The new impersonation way
So, if we could combine all the pros without the cons, we will have the perfect solution: impersonate a service account but without changing the code and letting the Google Cloud client library manage that for us.
That feature exists!
It’s a brand new feature and few know it. The idea is to configure the account impersonation outside of the app code, with the
gcloud CLI. For that, you can use that command
gcloud auth application-default login \
--impersonate-service-account=<service account email>
Pretty simple, no?!
Then run your app, and it will run with the same service account credentials as your Google Cloud environment by impersonation! The Google Cloud client libraries are “awesome”!
Of course you must be a Service Account User on the service account to be able to impersonate it.
Awesome? quite. Simple? Yes. Does it work? Not sure!!
Indeed, I initially tested it with a Golang app and it didn’t work. It was too new and the feature wasn’t implemented in the Google Cloud Golang client libraries. I implemented it and it was merged in October.
So now, it works for Golang (perform a
go get golang.org/x/oauth2 to download the latest version on your local environment). It also works in Java.
From my latest tests, it wasn’t the case in Python (feel free to contribute if you need that feature!)
Update security context by configuration.
The reproducibility on your local environment is really critical to quickly understand and resolve the problems, but security is certainly more important when you work with sensitive applications in production.

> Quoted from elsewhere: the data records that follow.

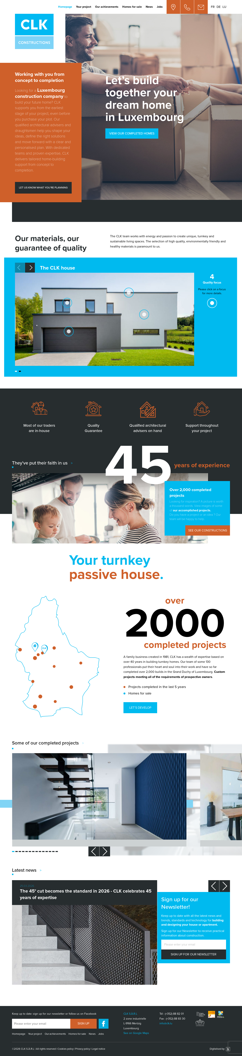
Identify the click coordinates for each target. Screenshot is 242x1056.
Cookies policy (65, 1048)
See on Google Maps (136, 1033)
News (149, 6)
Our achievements (106, 6)
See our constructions (207, 530)
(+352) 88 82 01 (174, 1013)
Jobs (160, 6)
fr (213, 7)
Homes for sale (132, 6)
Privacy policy (82, 1048)
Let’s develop (140, 708)
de (219, 7)
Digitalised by (220, 1048)
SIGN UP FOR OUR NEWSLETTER (193, 954)
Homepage (65, 6)
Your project (83, 6)
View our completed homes (131, 133)
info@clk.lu (165, 1023)
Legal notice (98, 1048)
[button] (30, 268)
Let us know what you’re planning (43, 187)
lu (224, 7)
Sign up (83, 1023)
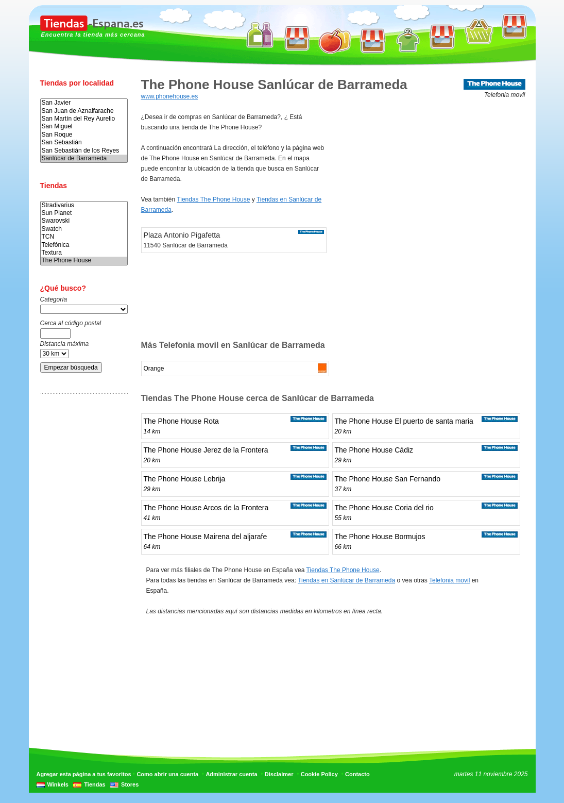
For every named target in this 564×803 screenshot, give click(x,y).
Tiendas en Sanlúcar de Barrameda (346, 580)
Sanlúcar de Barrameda (84, 158)
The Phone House (84, 260)
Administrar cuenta (231, 774)
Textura (84, 253)
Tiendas (94, 784)
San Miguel (84, 126)
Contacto (357, 774)
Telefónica (84, 245)
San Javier (84, 103)
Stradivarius (84, 205)
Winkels (58, 784)
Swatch (84, 229)
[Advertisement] (81, 563)
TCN (84, 237)
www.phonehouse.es (169, 96)
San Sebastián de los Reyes (84, 151)
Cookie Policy (319, 774)
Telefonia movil (449, 580)
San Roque (84, 135)
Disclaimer (279, 774)
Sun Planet (84, 213)
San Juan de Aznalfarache (84, 111)
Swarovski (84, 221)
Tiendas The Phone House (213, 199)
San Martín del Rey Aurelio (84, 119)
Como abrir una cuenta (167, 774)
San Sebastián (84, 142)
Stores (130, 784)
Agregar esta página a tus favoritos (84, 774)
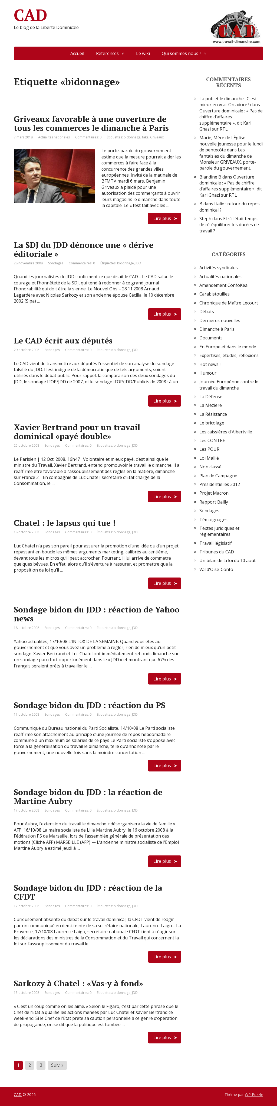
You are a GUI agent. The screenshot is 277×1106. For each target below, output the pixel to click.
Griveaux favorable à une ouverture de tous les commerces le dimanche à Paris (91, 123)
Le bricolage (211, 423)
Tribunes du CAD (216, 552)
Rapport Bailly (213, 502)
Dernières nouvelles (219, 320)
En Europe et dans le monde (227, 347)
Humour (207, 373)
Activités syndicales (218, 268)
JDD (138, 263)
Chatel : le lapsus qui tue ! (65, 522)
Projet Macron (214, 493)
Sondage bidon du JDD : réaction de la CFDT (88, 892)
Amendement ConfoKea (223, 285)
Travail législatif (215, 543)
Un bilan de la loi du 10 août (227, 560)
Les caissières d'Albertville (225, 432)
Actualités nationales (54, 137)
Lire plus (162, 218)
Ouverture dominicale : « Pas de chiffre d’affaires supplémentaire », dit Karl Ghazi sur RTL (231, 120)
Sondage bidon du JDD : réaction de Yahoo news (97, 614)
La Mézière (210, 405)
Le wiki (143, 53)
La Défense (210, 397)
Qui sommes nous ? (181, 53)
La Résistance (213, 414)
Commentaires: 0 (88, 137)
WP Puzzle (254, 1094)
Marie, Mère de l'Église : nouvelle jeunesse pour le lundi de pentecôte (231, 144)
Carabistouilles (214, 294)
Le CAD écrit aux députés (63, 340)
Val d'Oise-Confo (216, 569)
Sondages (55, 263)
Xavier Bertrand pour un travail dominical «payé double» (77, 432)
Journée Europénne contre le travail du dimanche (228, 385)
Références (107, 53)
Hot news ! (209, 364)
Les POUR (209, 449)
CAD (138, 15)
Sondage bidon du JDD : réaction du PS (89, 705)
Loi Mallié (209, 458)
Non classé (210, 467)
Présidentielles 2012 (219, 484)
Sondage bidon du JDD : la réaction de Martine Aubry (88, 796)
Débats (206, 311)
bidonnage (132, 137)
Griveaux (157, 137)
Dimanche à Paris (217, 329)
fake (145, 137)
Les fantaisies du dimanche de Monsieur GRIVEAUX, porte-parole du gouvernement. (227, 159)
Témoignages (213, 520)
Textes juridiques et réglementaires (219, 531)
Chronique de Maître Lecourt (228, 303)
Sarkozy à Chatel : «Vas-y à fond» (78, 983)
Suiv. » (57, 1065)
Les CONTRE (212, 440)
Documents (211, 338)
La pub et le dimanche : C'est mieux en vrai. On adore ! (228, 102)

That table summarizes the 4 solutions
Solutions are multiple, some are legacy, others are quicker. However, keep security in mind at any stage of the development, and even after the development!
The Service Account impersonation with
gcloud CLI hasn’t any red flag but is not yet perfectly supported by the client libraries of all the languages.
Anyway, try it first!!
Google Cloud security products are gaining more and more features that help you to avoid bad practices and to keep your environment clean and safe!